Xilinx / Vitis-AI

Vitis AI is Xilinx’s development stack for AI inference on Xilinx hardware platforms, including both edge devices and Alveo cards.
https://www.xilinx.com/ai
Apache License 2.0
1.49k stars 633 forks source link

examples/caffe/ssd-detect not working #9

Closed matlinsas closed 4 years ago

matlinsas commented 4 years ago

Hi, I failed to import the vai library with the CPU container : xdock:5000/vitis-ai 1.0.0-cpu .

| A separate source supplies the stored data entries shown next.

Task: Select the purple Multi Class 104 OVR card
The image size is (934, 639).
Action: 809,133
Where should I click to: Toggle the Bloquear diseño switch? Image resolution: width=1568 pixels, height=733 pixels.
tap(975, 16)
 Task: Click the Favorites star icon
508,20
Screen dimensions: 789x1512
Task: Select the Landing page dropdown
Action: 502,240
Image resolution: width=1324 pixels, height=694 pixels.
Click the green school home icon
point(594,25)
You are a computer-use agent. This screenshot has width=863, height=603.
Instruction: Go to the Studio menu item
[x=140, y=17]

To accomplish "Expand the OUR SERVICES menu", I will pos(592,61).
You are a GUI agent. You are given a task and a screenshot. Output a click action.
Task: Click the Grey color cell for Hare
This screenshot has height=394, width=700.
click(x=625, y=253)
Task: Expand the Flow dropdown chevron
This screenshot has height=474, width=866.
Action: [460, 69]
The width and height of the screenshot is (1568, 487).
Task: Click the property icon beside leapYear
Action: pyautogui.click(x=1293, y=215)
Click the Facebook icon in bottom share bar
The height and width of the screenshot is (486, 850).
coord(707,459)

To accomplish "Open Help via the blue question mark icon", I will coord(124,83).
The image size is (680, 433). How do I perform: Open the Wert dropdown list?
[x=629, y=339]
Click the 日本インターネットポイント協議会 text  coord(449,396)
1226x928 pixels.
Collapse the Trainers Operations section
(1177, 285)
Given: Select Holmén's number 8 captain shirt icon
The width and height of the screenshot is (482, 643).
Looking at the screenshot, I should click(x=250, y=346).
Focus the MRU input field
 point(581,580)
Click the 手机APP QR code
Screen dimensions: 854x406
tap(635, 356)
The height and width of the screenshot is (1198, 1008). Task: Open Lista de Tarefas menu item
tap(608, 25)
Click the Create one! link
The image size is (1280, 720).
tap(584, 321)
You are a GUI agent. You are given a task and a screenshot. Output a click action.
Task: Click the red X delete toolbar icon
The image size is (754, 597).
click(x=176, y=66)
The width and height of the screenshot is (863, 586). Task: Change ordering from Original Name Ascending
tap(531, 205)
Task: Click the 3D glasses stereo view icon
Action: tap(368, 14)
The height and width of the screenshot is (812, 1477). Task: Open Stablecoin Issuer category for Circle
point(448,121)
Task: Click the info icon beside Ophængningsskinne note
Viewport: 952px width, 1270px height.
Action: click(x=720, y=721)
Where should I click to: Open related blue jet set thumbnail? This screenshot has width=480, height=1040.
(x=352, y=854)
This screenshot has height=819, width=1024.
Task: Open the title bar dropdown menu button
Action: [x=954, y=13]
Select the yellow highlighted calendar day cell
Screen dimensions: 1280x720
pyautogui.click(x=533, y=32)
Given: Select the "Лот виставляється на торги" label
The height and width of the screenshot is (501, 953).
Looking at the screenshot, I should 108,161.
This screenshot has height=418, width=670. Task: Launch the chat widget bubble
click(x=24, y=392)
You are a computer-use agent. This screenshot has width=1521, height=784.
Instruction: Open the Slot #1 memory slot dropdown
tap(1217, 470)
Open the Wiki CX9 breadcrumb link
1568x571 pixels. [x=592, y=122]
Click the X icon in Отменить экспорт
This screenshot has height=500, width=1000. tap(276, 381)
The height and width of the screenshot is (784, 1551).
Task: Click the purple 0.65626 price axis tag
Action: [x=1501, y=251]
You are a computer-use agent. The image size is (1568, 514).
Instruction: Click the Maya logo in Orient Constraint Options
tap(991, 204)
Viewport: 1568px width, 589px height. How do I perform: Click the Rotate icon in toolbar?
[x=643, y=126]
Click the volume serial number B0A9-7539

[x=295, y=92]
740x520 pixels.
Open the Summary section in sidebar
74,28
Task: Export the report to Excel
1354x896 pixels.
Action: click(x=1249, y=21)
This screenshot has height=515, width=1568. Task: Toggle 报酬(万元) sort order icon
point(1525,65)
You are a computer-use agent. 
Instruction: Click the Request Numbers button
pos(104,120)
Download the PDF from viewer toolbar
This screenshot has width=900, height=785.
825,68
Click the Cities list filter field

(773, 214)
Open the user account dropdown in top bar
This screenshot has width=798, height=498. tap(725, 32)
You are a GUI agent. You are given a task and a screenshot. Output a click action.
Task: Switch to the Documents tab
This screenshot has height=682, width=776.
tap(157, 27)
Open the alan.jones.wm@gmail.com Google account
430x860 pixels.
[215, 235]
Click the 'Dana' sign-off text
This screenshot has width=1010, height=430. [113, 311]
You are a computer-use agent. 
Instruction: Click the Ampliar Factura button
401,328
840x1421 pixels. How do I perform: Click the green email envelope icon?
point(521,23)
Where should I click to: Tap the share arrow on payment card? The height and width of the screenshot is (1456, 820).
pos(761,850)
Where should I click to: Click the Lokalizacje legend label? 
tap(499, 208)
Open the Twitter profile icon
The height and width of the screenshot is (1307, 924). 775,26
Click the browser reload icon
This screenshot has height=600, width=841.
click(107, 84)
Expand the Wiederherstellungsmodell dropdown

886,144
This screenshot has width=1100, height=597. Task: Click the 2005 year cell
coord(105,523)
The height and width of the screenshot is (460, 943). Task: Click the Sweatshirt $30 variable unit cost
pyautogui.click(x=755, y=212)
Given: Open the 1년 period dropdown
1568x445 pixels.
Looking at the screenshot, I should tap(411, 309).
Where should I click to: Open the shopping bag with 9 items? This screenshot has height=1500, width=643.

from vai.dpuv1.tools.compile.bin.xfdnn_compiler_caffe import CaffeFrontend as xfdnnCompiler Traceback (most recent call last): File "", line 1, in ModuleNotFoundError: No module named 'vai'

Following is the $PYTHONPATH information:

/workspace/alveo/overlaybins/setup.sh

Using VAI_ALVEO_ROOT

/workspace/alveo


Using LD_LIBRARY_PATH

/opt/xilinx/xrt/lib:

Using LIBXDNN_PATH

/lib/libxfdnn.so


PYTHONPATH

/workspace/alveo:/workspace/alveo/apps/yolo:/workspace/alveo/apps/yolo/nms:/workspace/alveo/xfmlp/python:/opt/xilinx/xrt/python:/workspace/alveo:/workspace/alveo/apps/yolo:/workspace/alveo/apps/yolo/nms:/workspace/alveo/xfmlp/python:/opt/vitis_ai/compiler


Verifying XILINX_XRT

XILINX_XRT : /opt/xilinx/xrt PATH : /opt/xilinx/xrt/bin:/opt/xilinx/xrt/bin:/opt/vitis_ai/conda/bin:/opt/vitis_ai/utility:/usr/local/sbin:/usr/local/bin:/usr/sbin:/usr/bin:/sbin:/bin LD_LIBRARY_PATH : /opt/xilinx/xrt/lib:/opt/xilinx/xrt/lib: PYTHONPATH : /opt/xilinx/xrt/python:/workspace/alveo:/workspace/alveo/apps/yolo:/workspace/alveo/apps/yolo/nms:/workspace/alveo/xfmlp/python:/opt/xilinx/xrt/python:/workspace/alveo:/workspace/alveo/apps/yolo:/workspace/alveo/apps/yolo/nms:/workspace/alveo/xfmlp/python:/opt/vitis_ai/compiler

Thanks, Bean

matlinsas commented 4 years ago

And the jupyter is not installed in this docker image.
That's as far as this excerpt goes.